In summary, we reviewed the influence of internalized IONPs on the therapeutic mechanism of EVs. In particular, we investigated whether IONP-Exos have a more significant therapeutic effect than normal exosomes. Although some achievements have been made, more experimental evidence is still sought to prove this effect.

Conclusion and prospects

In this paper, we reviewed the way in which IONPs were absorbed by cells and the mechanism of transport, degradation and toxicity of IONPs in cells. Therefore, IONPs can exert positive effects on cells by controlling the dosage. But it can also kill tumor cells. In stem cell therapy, the introduction of IONPs will make the ionization of IONPs trigger more therapeutic molecules (RNA and protein) for repair. Therefore, the fate of IONPs in cells is fully described to further promote the application of magnetic nanomaterials in the biomedical field. Extracellular vesicles have been proved to be suitable for the treatment of various diseases in vitro and in vivo. On this basis, the introduction of magnetic particles presents various research opportunities and challenges for the field of nanomedicine. In addition, this article briefly introduces the effects of IONPs on the production, separation and treatment mechanism of EVs. Most of the current work involves the combination of magnetic vesicles and magnetic fields to provide tissue-specific EVs delivery for therapeutic applications. However, the introduction of magnetic particles will also induce the triggering and release of cell therapeutic factors in EVs to achieve more effective disease treatment. However, more data are needed to prove the impact of IONPs on cells and EVs.
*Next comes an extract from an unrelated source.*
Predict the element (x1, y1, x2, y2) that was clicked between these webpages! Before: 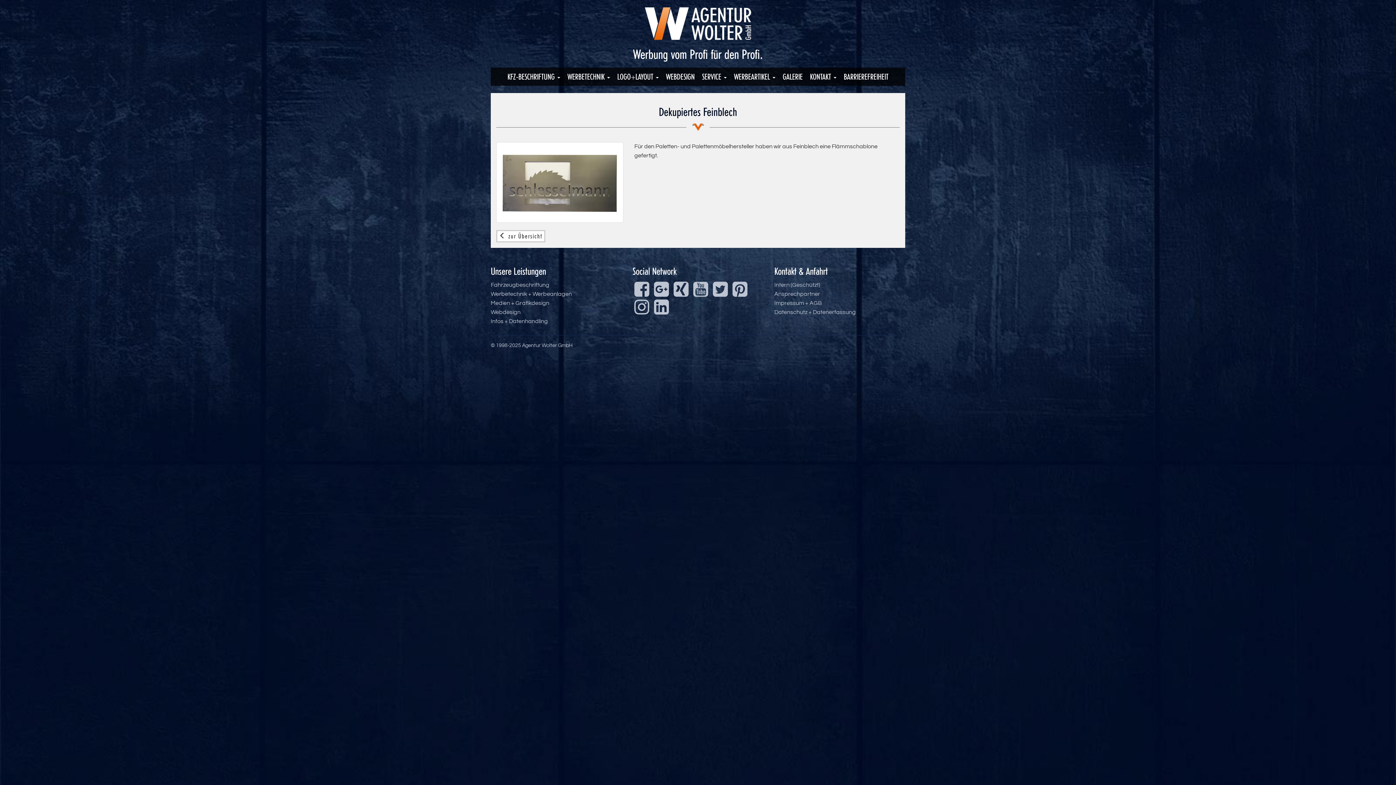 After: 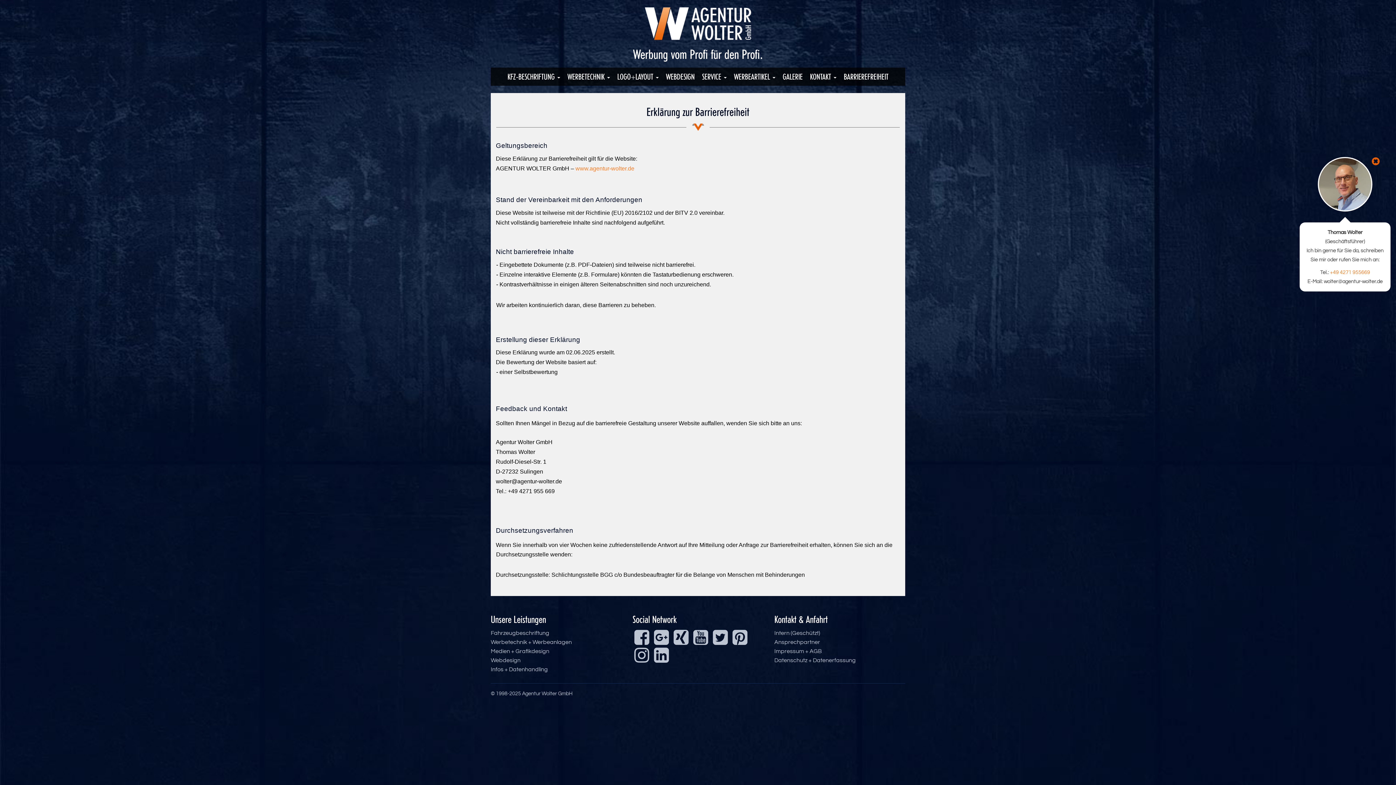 Action: bbox: (840, 67, 892, 85) label: BARRIEREFREIHEITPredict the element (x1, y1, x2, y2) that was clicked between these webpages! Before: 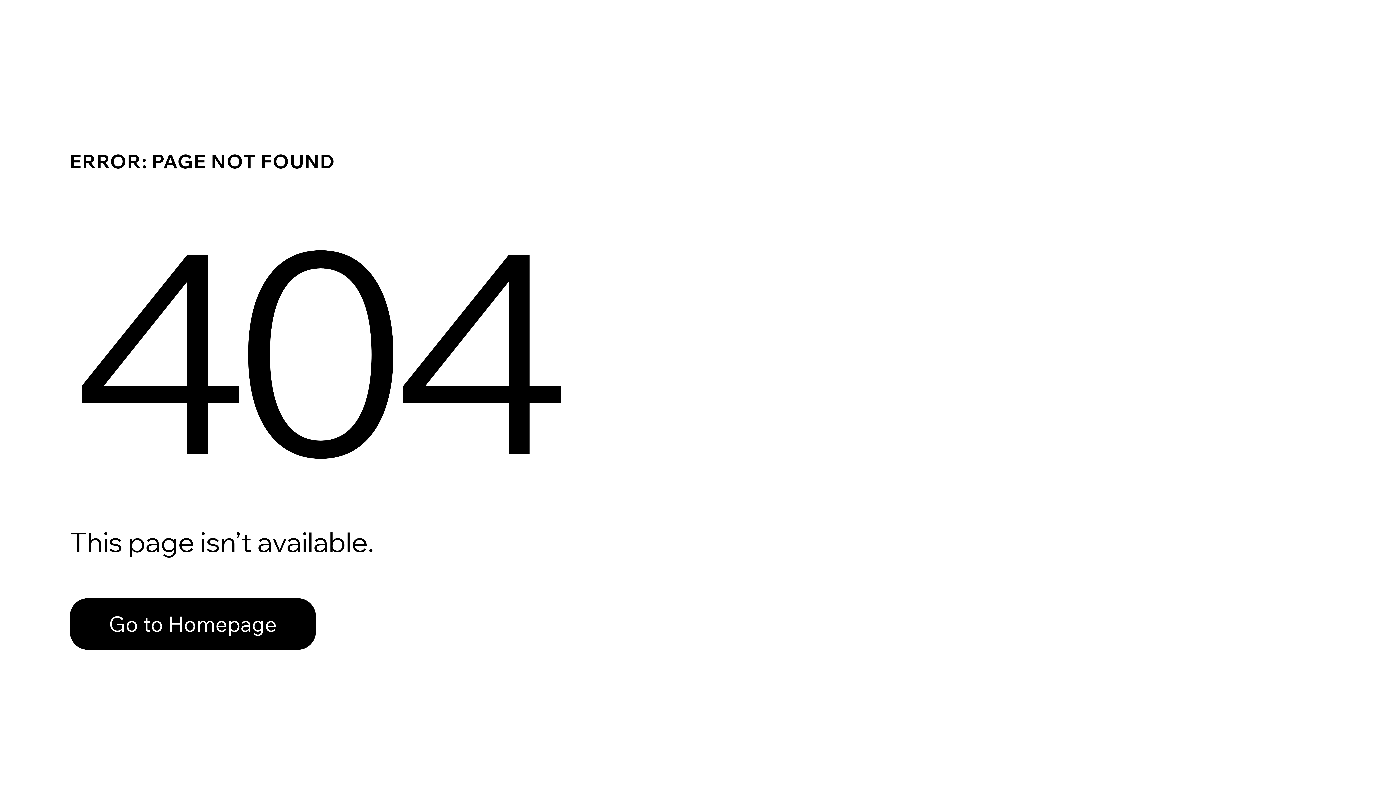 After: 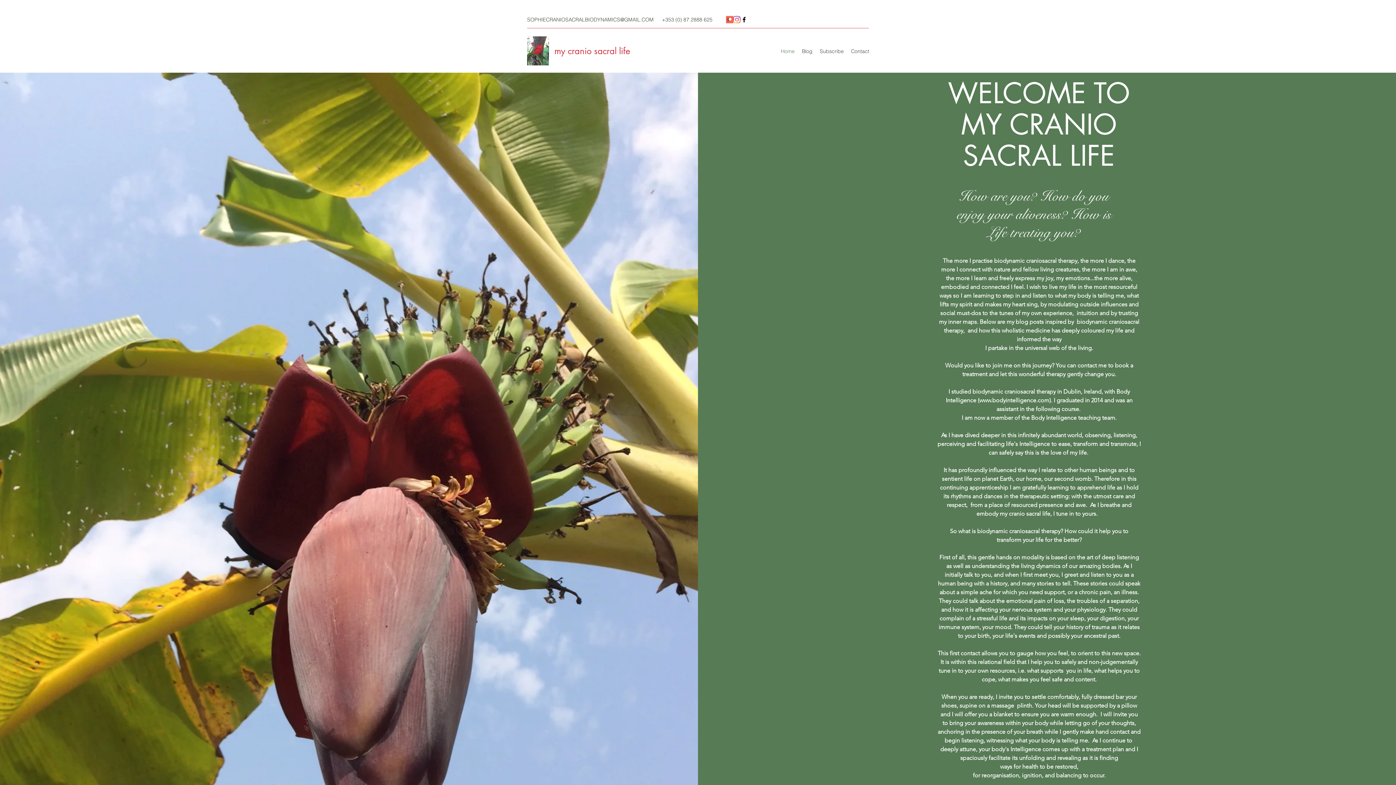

This overview aims to solve the existing problems and fully understand the effect of IONPs on cells and EVs delivery system. It is still necessary to further study the effect of IONPs on cells and EVs at multiple levels to better understand their mechanism of action and ensure the proper use of IONPs in the field of precision medicine. The therapeutic application of EVs based on IONPs also has high clinical conversion potential. Therefore, further efforts are needed in the future.